Objectives: The AFRODITA study was designed to describe patterns relating to the number of lifetime sexual partners (SP) and age at first sexual intercourse (AFSI) by geographic region in a representative sample of Spanish women.
Study design: A representative sample of the female Spanish population was obtained using the Access Panel Technique. Postal questionnaires were sent to 11,086 women aged 18-70 years. Data were collected on AFSI, number of sexual partners, contraceptive methods, cervical cancer screening and socio-demographic characteristics.
Results: The average AFSI was 20.9 years. AFSI below the age of 19 years was reported by 30.8% of the women.
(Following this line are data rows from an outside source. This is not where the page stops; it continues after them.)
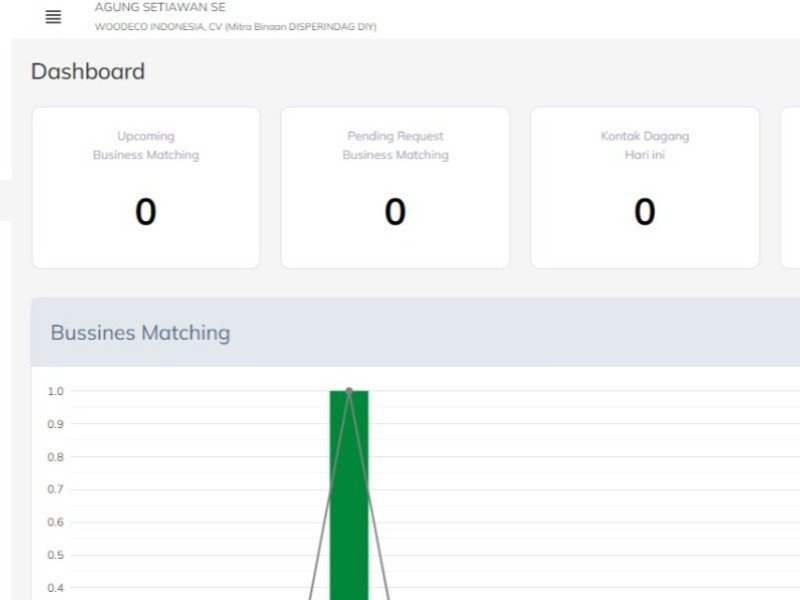Select the Kontak Dagang Hari ini title
The height and width of the screenshot is (600, 800).
[644, 146]
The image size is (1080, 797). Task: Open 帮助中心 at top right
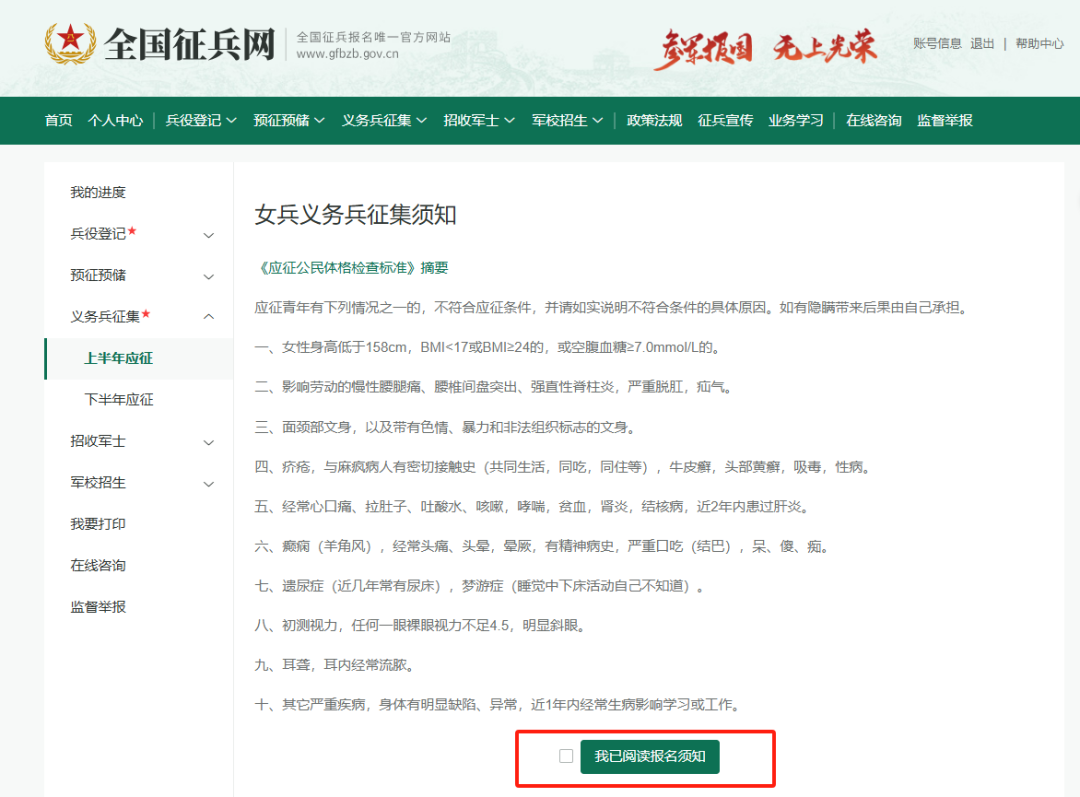(1040, 43)
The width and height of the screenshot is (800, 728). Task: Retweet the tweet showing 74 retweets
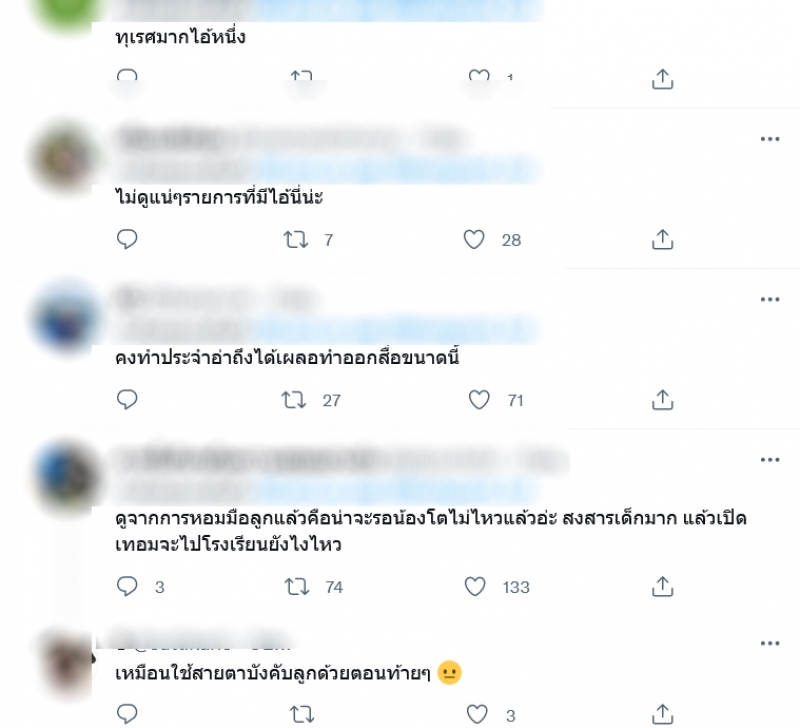pos(297,587)
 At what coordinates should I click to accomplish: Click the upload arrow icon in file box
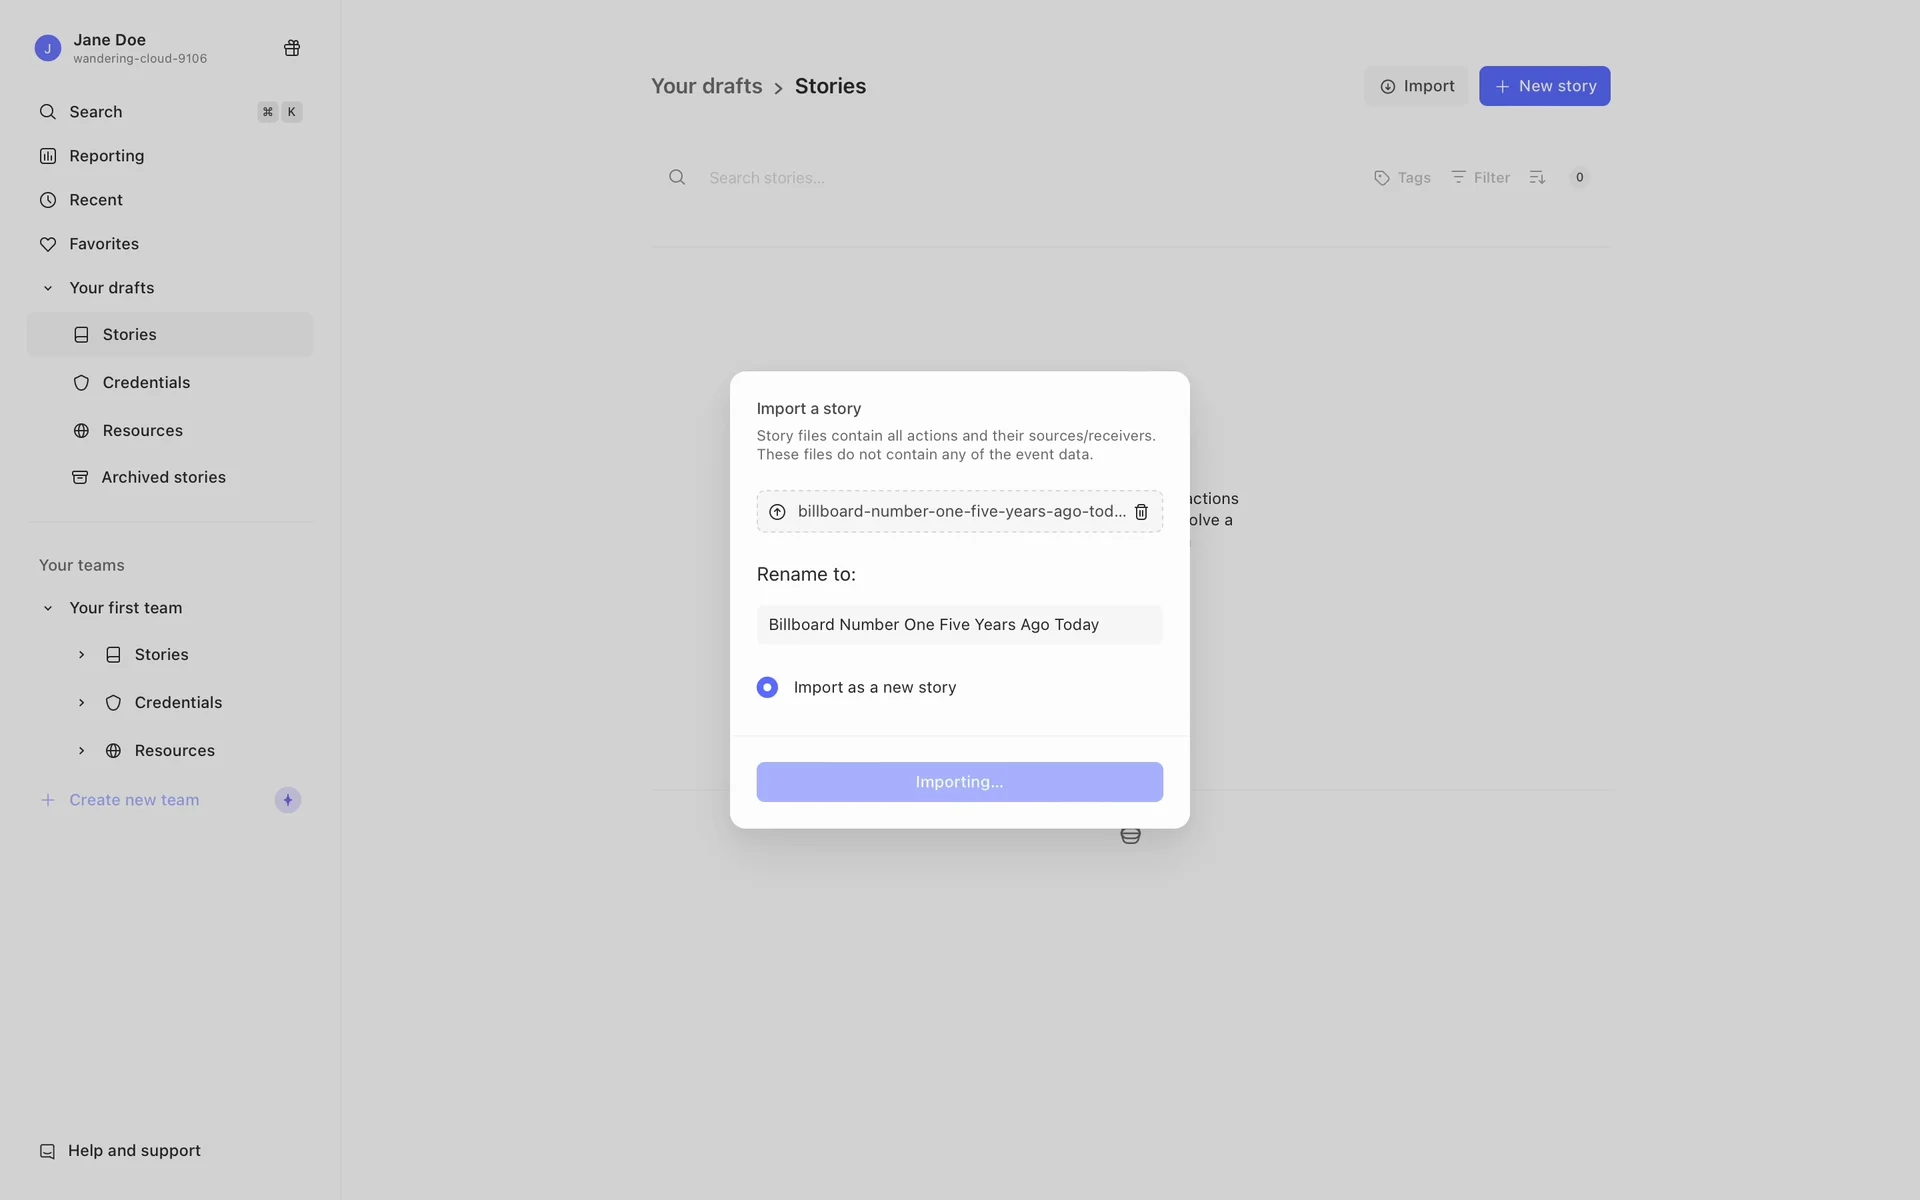tap(777, 512)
Among sexually active women, 70.6% reported being monogamous and 6.4% reported > or = 5 lifetime sexual partners. Younger age at interview was strongly related to earlier AFSI and to higher number of lifetime sexual partners. Women younger than 25 were 39 times more likely to have an AFSI before age 18 than women over age 55. The percentage of women aged less than 25 reporting two or more sexual partners was four times higher than that of women 56 and older. In the multivariate analysis, having two or more sexual partners was independently associated with young age, early AFSI, having ever used oral contraceptives, living in an urban area, having had a screening Pap test in the last 3 years, having a sexually transmitted infection and nuliparity.
Conclusions: This study confirms important changes in the sexual behaviour of Spanish women. Younger cohorts show a younger age at sexual initiation and higher number of sexual partners. These are key factors that may induce changes in the human papillomavirus (HPV) prevalence and the cervical cancer incidence in Spain.